Mulailah Budaya “Bersih” di Pemerintahan
SATUHARAPAN.COM – Ada hal-hal yang baru dalam pemerintahan Presiden Joko Widodo. Secara kasat mata rakyat menyaksikan ketika Presiden menyapa rakyat setelah mengucapkan sumpah, dan ketika memperkenalkan nama-nama yang menjabat menteri dalam kabinet yang diberinya nama “Kabinet Kerja”.
Presiden, Wakil Presiden, dan para menteri tampil dengan baju putih, sebagian besar dengan lengan digulung, menandai siap kerja. Ketika para menteri mengucapkan sumpah / janji, mereka mengenakan baju batik (tidak seperti sebelumnya dengan jas hitam).
Perubahan ini bisa menjadi semacam kebiasaan yang mengarah kepada karakter pemerintahan Indonesia yang lebih melayani rakyat. Dan meninggalkan “budaya” pemerintahan sebelumnya dengan pejabat “penguasa” yang jauh dari rakyat, bahkan meminta dilayani.
Salah satu hal yang justru lebih substansial dan perlu diteruskan untuk menjadi bidaya dalam pemerintahan adalah budaya “bersih” bagi pejabat pemerintah. Dalam hal ini Joko Widodo dan Jusuf Kalla telah memulai dengan meminta pertimbangan Komisi Pemberantasan Korupsi (KPK) dan Pusat Pelaporan dan Analisis Transaksi Keuangan (PPATK) untuk memastikan nama-nama dalam cabinet adalah orang-orang yang tidak mempunyai catatan dan indikasi terlibat dalam kejahatan, terutama korupsi.
Jokowi menyebutkan bahwa dia dan Jusuf Kalla telah dengan hati hati untuk memilih orang dengan kapasitas yang memadai, serta memiliki komitmen dan integritas yang baik. Proses seperti ini bisa terus disempurnakan, sehingga pejabat public tidak lagi ditolak karena etnis, agama dan keyakinan, atau asal golongan, melainkan diuji dengan kapasitas, kredibilitas dan integristas mereka.

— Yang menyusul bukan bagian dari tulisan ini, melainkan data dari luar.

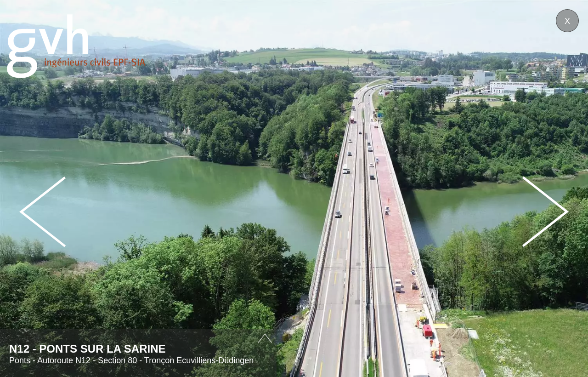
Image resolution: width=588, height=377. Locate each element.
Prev (43, 211)
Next (545, 211)
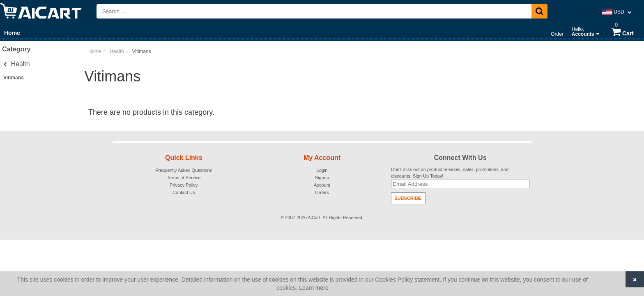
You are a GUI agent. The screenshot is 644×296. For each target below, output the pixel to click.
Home (12, 33)
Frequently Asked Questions (184, 170)
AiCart (314, 217)
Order (557, 34)
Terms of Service (184, 178)
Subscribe (407, 198)
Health (16, 64)
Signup (322, 178)
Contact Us (184, 192)
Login (322, 170)
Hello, (585, 32)
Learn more (314, 288)
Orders (322, 192)
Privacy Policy (184, 185)
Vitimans (14, 78)
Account (322, 185)
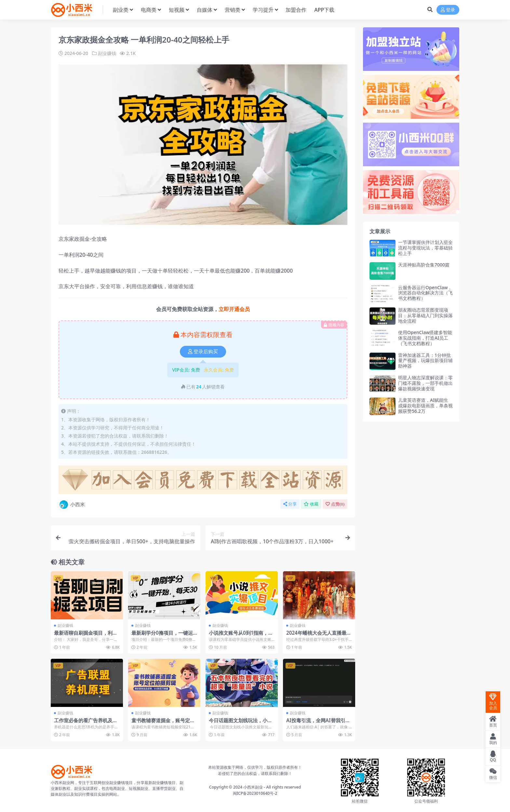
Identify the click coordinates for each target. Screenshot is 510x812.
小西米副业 (253, 787)
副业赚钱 (107, 53)
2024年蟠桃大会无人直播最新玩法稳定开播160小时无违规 (319, 636)
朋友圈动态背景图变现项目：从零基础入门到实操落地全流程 (425, 315)
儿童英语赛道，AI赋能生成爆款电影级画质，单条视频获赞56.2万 (425, 405)
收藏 (311, 504)
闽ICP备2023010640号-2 (255, 793)
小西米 (72, 504)
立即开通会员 (234, 309)
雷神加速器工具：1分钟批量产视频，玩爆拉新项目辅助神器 (425, 360)
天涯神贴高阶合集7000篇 (424, 265)
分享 (290, 504)
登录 (448, 10)
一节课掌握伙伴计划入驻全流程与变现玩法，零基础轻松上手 (425, 248)
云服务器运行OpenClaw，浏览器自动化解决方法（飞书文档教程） (425, 293)
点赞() (335, 504)
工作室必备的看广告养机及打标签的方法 (86, 723)
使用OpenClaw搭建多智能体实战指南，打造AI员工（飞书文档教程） (425, 338)
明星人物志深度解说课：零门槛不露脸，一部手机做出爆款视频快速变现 (425, 383)
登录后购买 (203, 352)
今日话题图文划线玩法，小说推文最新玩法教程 (240, 723)
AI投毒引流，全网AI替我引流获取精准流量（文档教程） (318, 723)
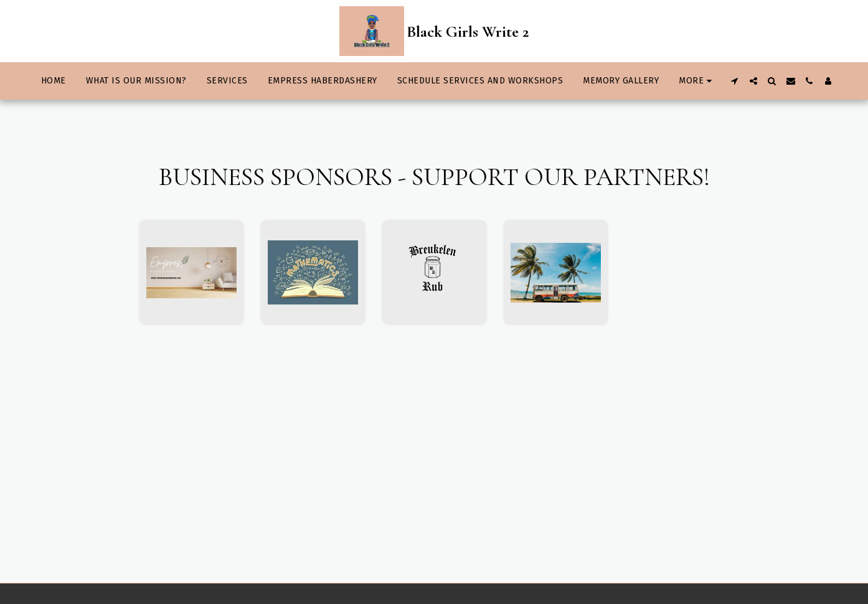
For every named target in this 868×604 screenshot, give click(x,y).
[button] (735, 81)
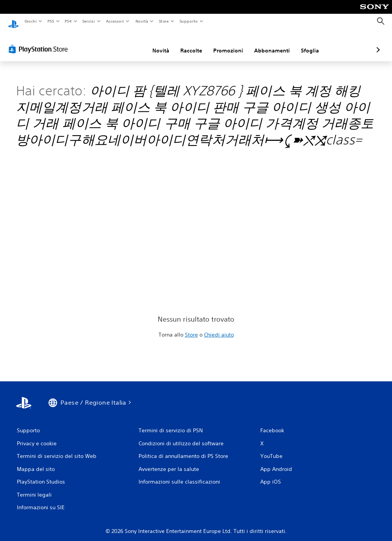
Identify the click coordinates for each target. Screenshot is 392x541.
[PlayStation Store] (40, 42)
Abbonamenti (231, 43)
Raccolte (150, 43)
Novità (141, 21)
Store (164, 21)
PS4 (69, 21)
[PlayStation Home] (13, 21)
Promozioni (188, 43)
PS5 (51, 21)
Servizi (89, 21)
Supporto (189, 21)
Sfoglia (269, 43)
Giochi (30, 21)
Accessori (115, 21)
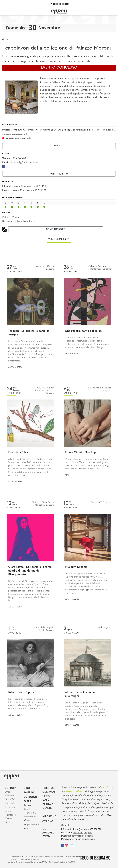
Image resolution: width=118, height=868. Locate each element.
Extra (27, 802)
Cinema (9, 796)
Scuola (28, 805)
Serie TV (10, 800)
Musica (9, 811)
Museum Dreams (76, 567)
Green (28, 820)
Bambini (29, 793)
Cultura (10, 788)
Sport (27, 809)
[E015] (72, 845)
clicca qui (91, 839)
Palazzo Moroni (11, 217)
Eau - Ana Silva (18, 453)
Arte (5, 39)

Namun proses ini tampaknya belum cukup memadai, karena dari kalangan rakyat muncul pandangan negatif terhadap sejumlah nama. Respons seperti ini bisa dipahami, namun sebagai langkah awal sebuah perubahan penting dalam budaya pemerintahan kita, patut diapresiasi. Bahkan yang diperlukan sekarang adalah upaya dengan konsisten untuk terus menjalankannya.
Seleksi Pejabat Publik
Berkaitan dengan budaya “bersih” pejabat ini, maka perlu untuk diteruskan dengan menerapkannya pada setiap proses seleksi pejabat publik, bahkan pada semua tingkatan. Presiden tidak cukup hanya m,elakukan hal itu pada para menteri tetapi juga pejabat negara lain.
Presiden harus meneruskan proses ini ketika akan memilik Kapolri, Panglima TNI, Jaksa Agung, Hakim Agung, pimpinan badan negara seperti BPK (Badan Pemeriksa Keuangan), dan komisioner pada berbagai komisi, duta besar.
Nama-nama yang akan diajukan oleh Presiden seharusnya diklarifikasi oleh KPK dan PPATK untuk memastikan bahwa orang yang bersangkutan teridentifikasi “bersih”, dan tidak mempunyai catatan yang mengarah pada keterlibatan kejahatan dan pelanggaran konstitusi.
Hal itu bahkan juga harus dilakukan oleh para menteri. Para menteri wajib menggunakan proses ini untuk mengangkat orang untuk posisi Dirjen. Menteri urusan Badan Usaha Milik Negara (BUMN) menerapkan proses ini dalam memilih orang yang akan menjadi direktur pada BUMN.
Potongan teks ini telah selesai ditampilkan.